New application, existing Fusion deployment
When migrating a new application to a Fusion deployment which is already configured with other applications,
the exported configurations should be uploaded using the script command argument -cmd update
.
update command example:
> {fusion_path}/scripts/zkImportExport.sh -zkhost localhost:9983 -cmd update -path /lucid -filename znode_lucid_dump.json
To verify, start all Fusion services and log in to the new Fusion installation and verify that this installation contains the same set of collections and datasources as the existing collection, and that all Fusion pipelines and stages match those of the existing Fusion installation.

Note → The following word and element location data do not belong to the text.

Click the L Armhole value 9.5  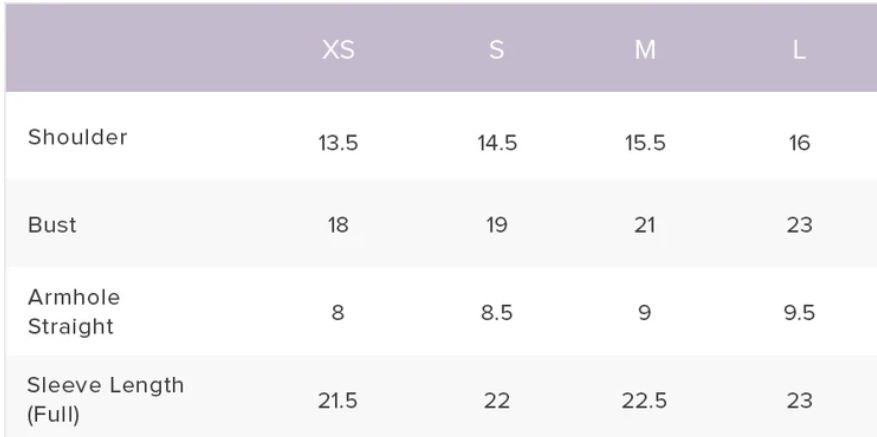click(799, 313)
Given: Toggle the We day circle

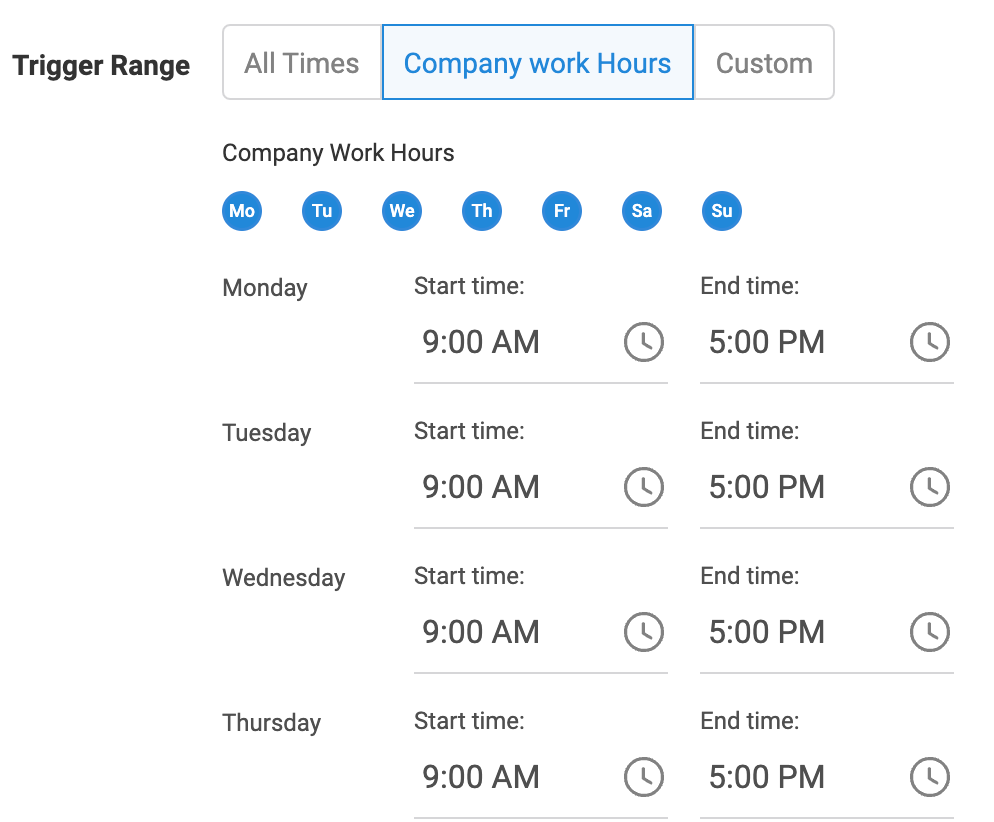Looking at the screenshot, I should click(402, 211).
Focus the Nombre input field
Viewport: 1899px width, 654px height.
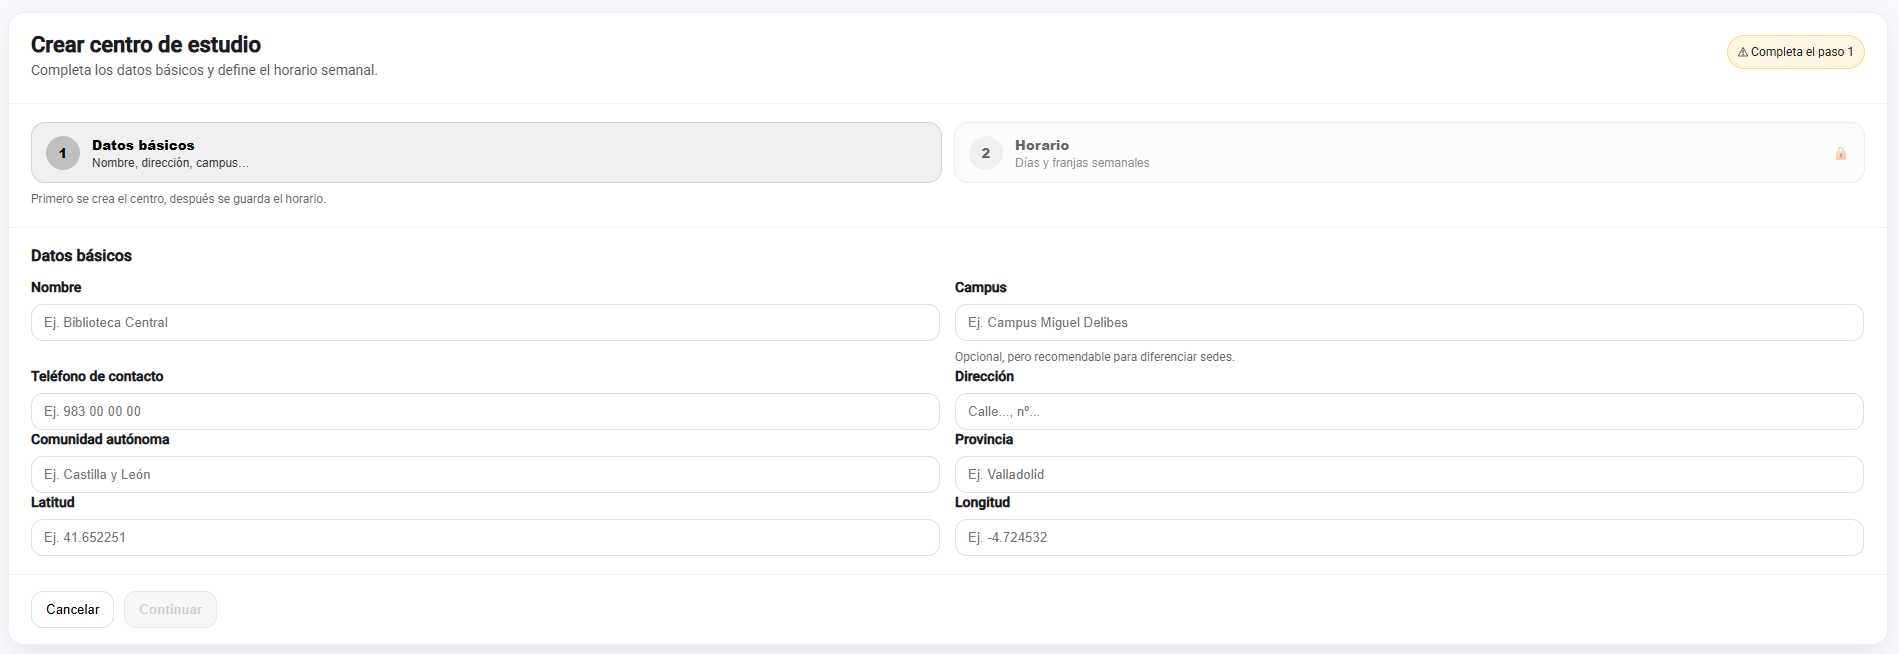(485, 323)
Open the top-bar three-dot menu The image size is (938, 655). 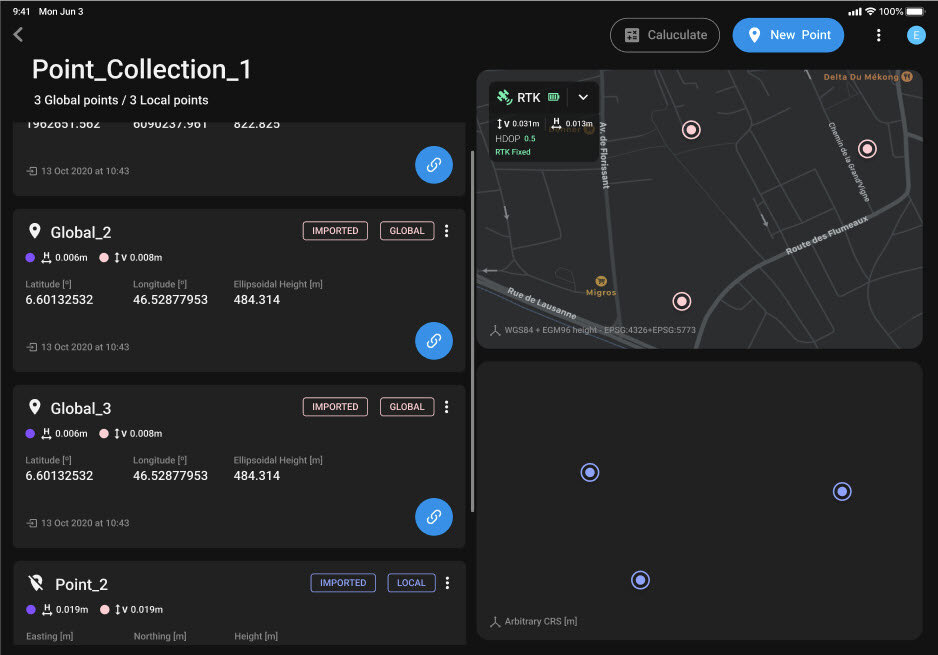tap(878, 34)
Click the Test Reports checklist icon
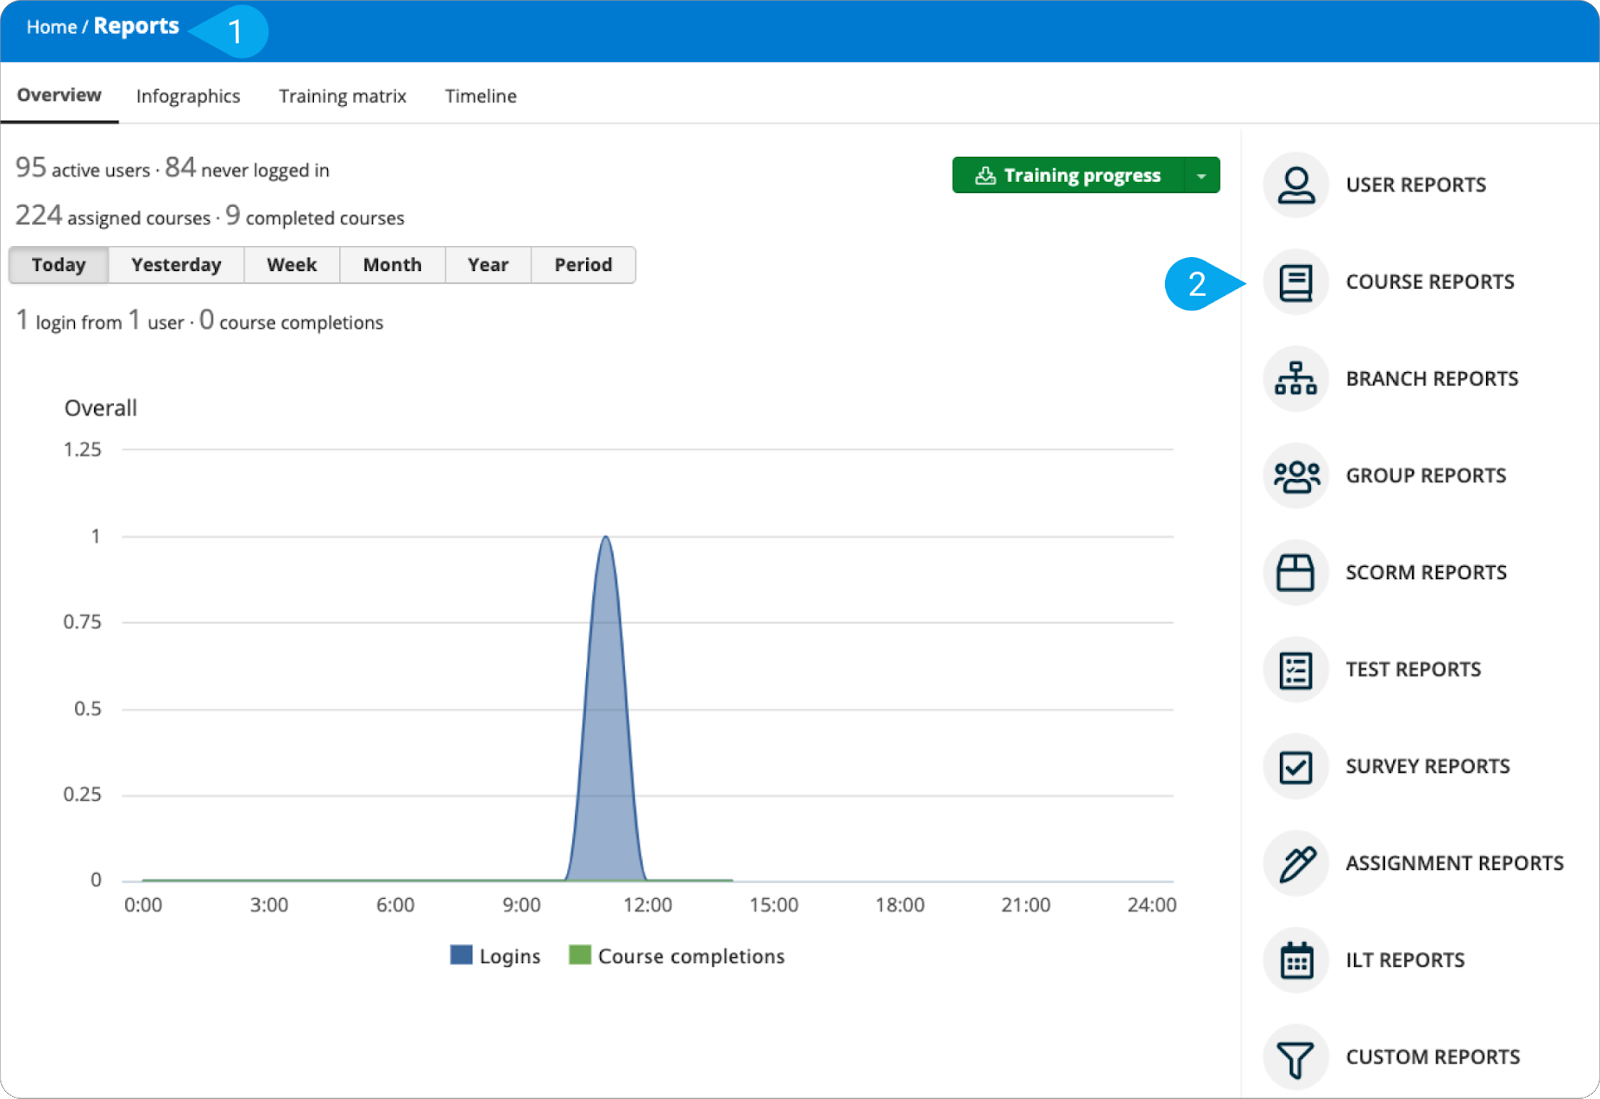Viewport: 1600px width, 1099px height. [1296, 670]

Existing application, existing Fusion deployment
When migrating an existing application to a Fusion deployment which is already running a version of that application,
the exported configurations should be uploaded using the script command argument -cmd update --overwrite
.
update --overwrite command example:
> {fusion_path}/scripts/zkImportExport.sh -zkhost localhost:9983 -cmd update --override -path /lucid -filename znode_lucid_dump.json
To verify, start all Fusion services and log in to the new Fusion installation and verify that this installation contains the same set of collections and datasources as the existing collection, and that all Fusion pipelines and stages match those of the existing Fusion installation.
Caveats
-
All datasource configurations are copied over as is. If the set of repositories used to populate the collections changes according to deployment environment, then these datasources will need to be updated accordingly.
-
The import export script is only guaranteed to work between Fusion deployments running the same Fusion version. The should work across all releases for the same Major.minor version of Fusion, e.g. you should be able to migrate between versions 2.4.1 and 2.4.2. If the set of configurations needed for an application have the same structure and properties across two different versions, these scripts might work.

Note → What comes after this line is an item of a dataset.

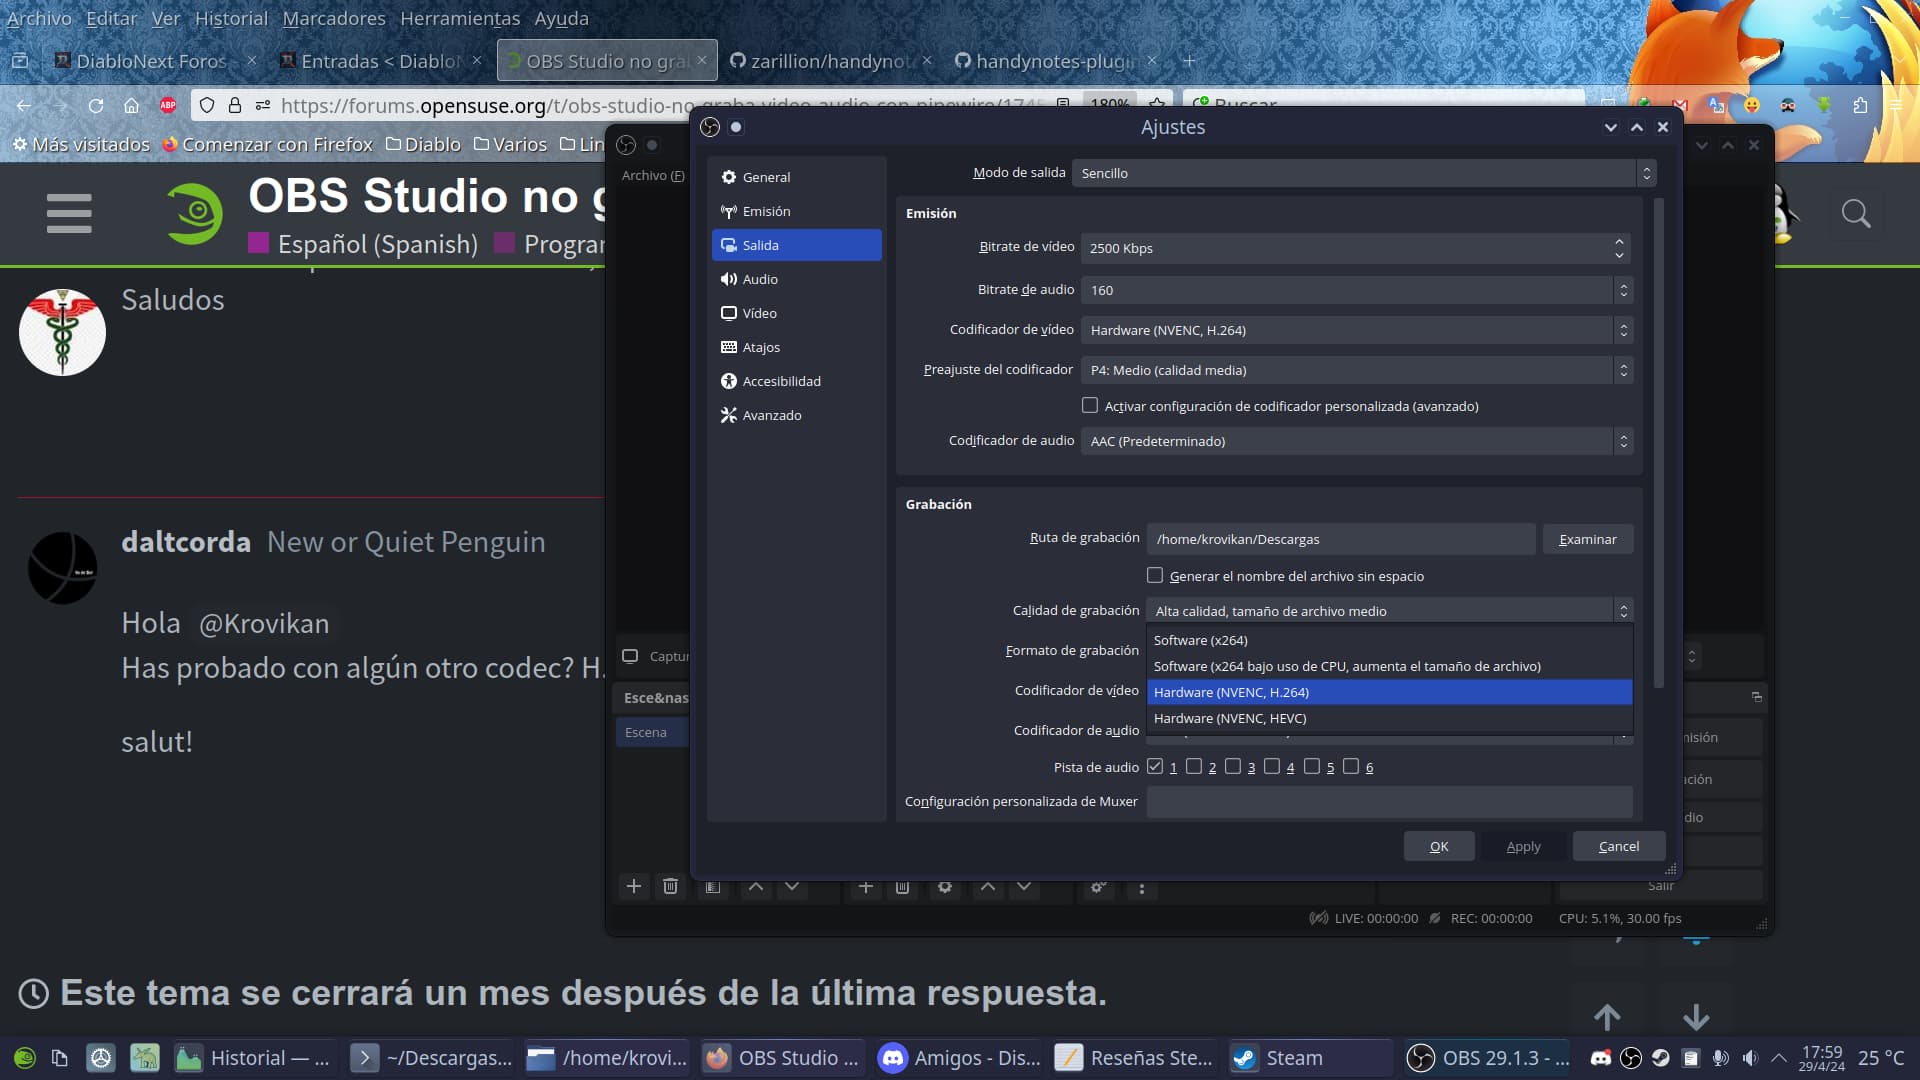The width and height of the screenshot is (1920, 1080).
Task: Open the Atajos (hotkeys) settings section
Action: [760, 347]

Migrating Fusion component configuration data
The directory fusion/3.1.x/data
contains the on-disk data stores
managed directly or indirectly by Fusion services.
-
fusion/3.1.x/data/connectors
contains data required by Fusion connectors.-
fusion/3.1.x/data/connectors/lucid.jdbc
contains third-party JDBC driver files. If your application uses a JDBC connector, you must copy this information over to every server on which will this connector will run. -
fusion/3.1.x/data/connectors/crawldb
contains information on the filed visited during a crawl. (Preserving crawldb history may not be possible if there are multiple different servers running Fusion connectors services.)
-
-
fusion/3.1.x/data/nlp
contains data used by Fusion NLP pipeline stages. If you are using Fusion’s NLP components for sentence detection, part-of-speech tagging, and named entity detection, you must copy over the model files stored under this directory. -
fusion/3.1.x/data/solr
contains the backing store for Fusion’s embedded Solr (developer deployment only). -
fusion/3.1.x/data/zookeeper
contains the backing store for Fusion’s embedded ZooKeeper (developer deployment only).
When migrating these directories, no Fusion services which may change the contents should be running. The choice of which directories to migrate and the utilities used to do the migration are entirely dependent upon the platform, environment, and deployment configurations.